下の本文のうち、「text_encoder.config.output_hidden_states = True」から「text_encoder_2.eval()」までを、一字も変えずにすべて書き写してください。

# 本文

•••

テキスト・エンコーダーは、入力プロンプト (例えば、“馬に乗った宇宙飛行士の写真”) を、U-Net が理解できる埋め込みスペースに変換する役割を果たします。これは通常、入力トークンのシーケンスを潜在テキスト埋め込みのシーケンスにマッピングする単純なトランスフォーマー・ベースのエンコーダーです。

inputs = {"input_ids": torch.ones((1, 77), dtype=torch.long)} 

if not ov_text_encoder_path.exists(): 
    text_encoder.eval() 
    text_encoder.config.output_hidden_states = True 
    text_encoder.config.return_dict = False 
    with torch.no_grad(): 
        ov_text_encoder = ov.convert_model(text_encoder, example_input=inputs) 
    ov.save_model(ov_text_encoder, ov_text_encoder_path) 
    del ov_text_encoder 
    cleanup_torchscript_cache() 
    gc.collect() 

del text_encoder 
gc.collect() 

if not ov_text_encoder_2_path.exists(): 
    text_encoder_2.eval() 
    text_encoder_2.config.output_hidden_states = True 
    text_encoder_2.config.return_dict = False 
    with torch.no_grad(): 
        ov_text_encoder = ov.convert_model(text_encoder_2, example_input=inputs) 
    ov.save_model(ov_text_encoder, ov_text_encoder_2_path) 
    del ov_text_encoder 
    cleanup_torchscript_cache()

•••

# 提供データ
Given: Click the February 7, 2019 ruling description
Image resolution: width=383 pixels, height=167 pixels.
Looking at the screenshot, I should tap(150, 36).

•••

# 回答
text_encoder.config.output_hidden_states = True 
    text_encoder.config.return_dict = False 
    with torch.no_grad(): 
        ov_text_encoder = ov.convert_model(text_encoder, example_input=inputs) 
    ov.save_model(ov_text_encoder, ov_text_encoder_path) 
    del ov_text_encoder 
    cleanup_torchscript_cache() 
    gc.collect() 

del text_encoder 
gc.collect() 

if not ov_text_encoder_2_path.exists(): 
    text_encoder_2.eval()